You'd save MORE money dropping 1 tier on the trim level ladder and financing it.

Exactly what I did with the Ranger. 

1 hour ago, ykX said:

My previous vehicle while not being my " dream car" definitely was a vehicle that combined daily duties and "fun" duties.  And I think it absolutely qualified as enthusiast vehicle.  It required certain sacrifices, but I bought it used and very inexpensive, it served me well in both duties.  However, I have a very long commute and put between 25k to 30k miles a year, therefore getting a nicer vehicle was counterproductive.  I decided that next time around I will have a cheap inexpensive daily and than I will hopefully will be able to get the car of my dream, or at least something else that will be fun if I can't afford the car I want.  I have a side job and my wife agreed that the money from a side job will be my "fun" car money.  So I am saving up now.
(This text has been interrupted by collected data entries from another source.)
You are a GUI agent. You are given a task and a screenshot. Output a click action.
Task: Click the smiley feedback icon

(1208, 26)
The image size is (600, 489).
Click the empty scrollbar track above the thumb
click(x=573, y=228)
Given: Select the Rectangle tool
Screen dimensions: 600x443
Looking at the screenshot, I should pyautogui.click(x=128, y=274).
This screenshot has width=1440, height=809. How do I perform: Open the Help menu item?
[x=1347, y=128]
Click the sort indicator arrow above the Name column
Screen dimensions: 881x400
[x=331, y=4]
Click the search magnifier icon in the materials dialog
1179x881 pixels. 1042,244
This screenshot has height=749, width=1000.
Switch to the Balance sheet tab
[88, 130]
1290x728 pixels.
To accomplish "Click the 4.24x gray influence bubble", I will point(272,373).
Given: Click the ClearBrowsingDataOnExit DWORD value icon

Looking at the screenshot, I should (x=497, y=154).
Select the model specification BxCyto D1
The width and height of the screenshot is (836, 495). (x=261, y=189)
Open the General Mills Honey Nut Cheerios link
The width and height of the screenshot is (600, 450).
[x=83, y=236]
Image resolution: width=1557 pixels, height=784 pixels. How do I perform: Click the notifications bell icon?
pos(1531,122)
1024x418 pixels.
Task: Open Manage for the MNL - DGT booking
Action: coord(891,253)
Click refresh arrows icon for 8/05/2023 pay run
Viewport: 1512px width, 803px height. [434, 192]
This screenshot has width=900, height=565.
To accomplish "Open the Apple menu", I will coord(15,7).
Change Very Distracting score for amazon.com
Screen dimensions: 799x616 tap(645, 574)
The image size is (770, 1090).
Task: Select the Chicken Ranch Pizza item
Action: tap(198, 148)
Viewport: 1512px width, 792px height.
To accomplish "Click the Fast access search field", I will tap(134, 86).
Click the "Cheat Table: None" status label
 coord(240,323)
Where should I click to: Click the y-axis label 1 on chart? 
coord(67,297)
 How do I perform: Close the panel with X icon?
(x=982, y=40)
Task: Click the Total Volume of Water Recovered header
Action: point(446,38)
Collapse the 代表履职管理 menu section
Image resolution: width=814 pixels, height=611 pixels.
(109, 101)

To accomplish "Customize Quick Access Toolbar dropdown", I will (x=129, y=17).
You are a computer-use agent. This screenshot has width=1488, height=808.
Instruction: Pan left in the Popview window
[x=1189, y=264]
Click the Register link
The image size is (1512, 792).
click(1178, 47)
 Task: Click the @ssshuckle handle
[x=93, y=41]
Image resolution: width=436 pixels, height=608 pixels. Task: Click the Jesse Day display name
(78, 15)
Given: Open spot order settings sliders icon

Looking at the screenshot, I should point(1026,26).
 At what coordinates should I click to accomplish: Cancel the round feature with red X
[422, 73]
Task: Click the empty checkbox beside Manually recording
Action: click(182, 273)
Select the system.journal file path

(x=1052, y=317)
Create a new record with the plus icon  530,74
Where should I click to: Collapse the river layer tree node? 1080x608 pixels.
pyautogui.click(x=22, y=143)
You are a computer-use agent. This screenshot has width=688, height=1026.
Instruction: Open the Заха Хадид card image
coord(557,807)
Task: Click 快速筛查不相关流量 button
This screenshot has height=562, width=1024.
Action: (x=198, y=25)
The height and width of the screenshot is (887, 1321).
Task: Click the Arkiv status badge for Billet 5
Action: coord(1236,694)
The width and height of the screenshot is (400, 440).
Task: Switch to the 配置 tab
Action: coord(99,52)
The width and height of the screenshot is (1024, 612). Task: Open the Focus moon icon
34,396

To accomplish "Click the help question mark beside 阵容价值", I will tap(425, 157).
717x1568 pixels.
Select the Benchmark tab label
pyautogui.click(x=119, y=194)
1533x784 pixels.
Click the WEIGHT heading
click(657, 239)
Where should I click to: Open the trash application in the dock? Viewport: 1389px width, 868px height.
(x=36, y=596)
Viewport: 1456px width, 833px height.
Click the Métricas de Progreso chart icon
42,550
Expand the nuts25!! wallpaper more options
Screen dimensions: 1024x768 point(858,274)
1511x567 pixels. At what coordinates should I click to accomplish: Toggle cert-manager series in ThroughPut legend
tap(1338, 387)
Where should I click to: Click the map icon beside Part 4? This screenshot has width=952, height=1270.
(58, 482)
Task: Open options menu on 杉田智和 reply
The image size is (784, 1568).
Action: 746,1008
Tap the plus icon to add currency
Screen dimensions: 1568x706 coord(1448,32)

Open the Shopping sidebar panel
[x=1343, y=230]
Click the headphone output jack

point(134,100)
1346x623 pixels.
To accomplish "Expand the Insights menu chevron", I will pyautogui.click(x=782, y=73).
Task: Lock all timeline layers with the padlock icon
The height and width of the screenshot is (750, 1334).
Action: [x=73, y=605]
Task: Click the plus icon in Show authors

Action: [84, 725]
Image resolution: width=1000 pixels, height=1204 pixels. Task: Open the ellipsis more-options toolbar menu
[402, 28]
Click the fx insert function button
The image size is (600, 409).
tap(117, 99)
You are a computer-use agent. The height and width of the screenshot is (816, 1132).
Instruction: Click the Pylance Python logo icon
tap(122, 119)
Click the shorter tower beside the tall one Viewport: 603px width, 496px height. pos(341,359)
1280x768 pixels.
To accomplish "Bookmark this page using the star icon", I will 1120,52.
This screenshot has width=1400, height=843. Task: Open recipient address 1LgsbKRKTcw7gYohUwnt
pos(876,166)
Be curious to see what you get, seriously. 

1 hour ago, balthazar said:

Yeah; I've built the Buick all with 'side money', IE; not paycheck money.  I never wanted to be constricted on how/when I spend on it.  I already have about -God I hate to commit this number to cyberspace, but- $20K invested so far between parts & hired labor (my time is free).  That, plus the time span, I think, ironclads my 'enthusiast level'.  Jeez- I took it off the frame / reunited it- most hobbyists never go that far.

Since it's a 'side money' project & household finances aren't involved, it technically doesn't 'count' per the discussion terms as stated, IMO.  I was more so referring to a daily driver / household budgeting purchase.  A dream vehicle should always be more important to the enthusiast than a daily driver, but not everyone can work separating finances like that.

To be honest, I can afford to buy a brand new 'household' $50K truck.... but my fiscal approach is highly resistant to letting me do so.

....and one reason your new truck will never be in repro when you buy it, unlike so many people.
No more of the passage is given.